● **WHAT YOU SHOULD DO**:
Below are some records. Write out the lines from the one containing "Instruction: Click the" to the last line, word for word, leaving out pictures.

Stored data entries
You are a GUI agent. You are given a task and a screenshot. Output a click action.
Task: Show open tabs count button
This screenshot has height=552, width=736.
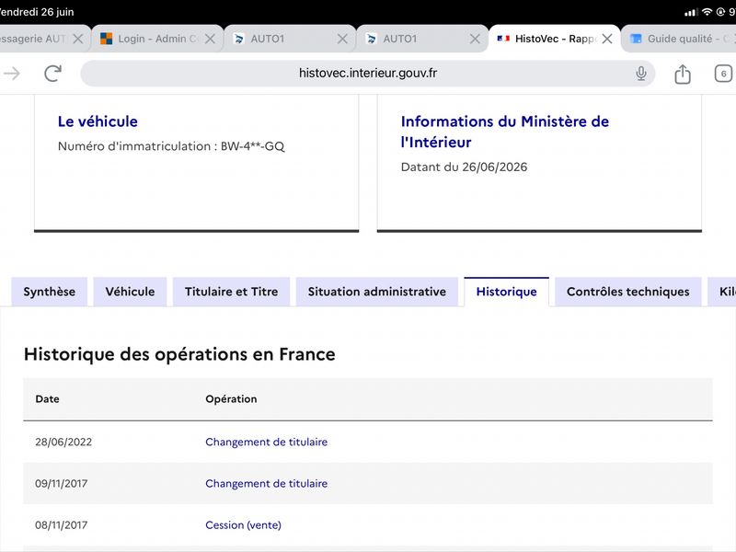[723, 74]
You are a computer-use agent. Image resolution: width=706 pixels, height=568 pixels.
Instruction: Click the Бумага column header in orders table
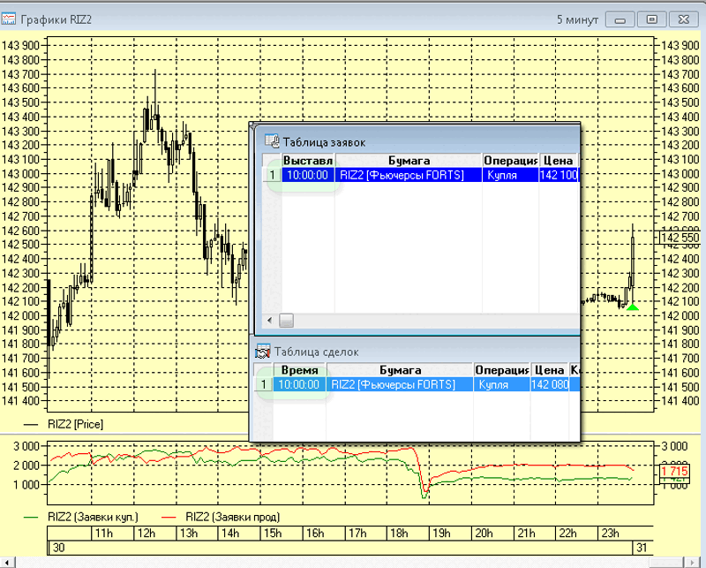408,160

● **RESPONSE FOR THIS EXERCISE**:
Instruction: Click the Бумага column header in orders table
408,160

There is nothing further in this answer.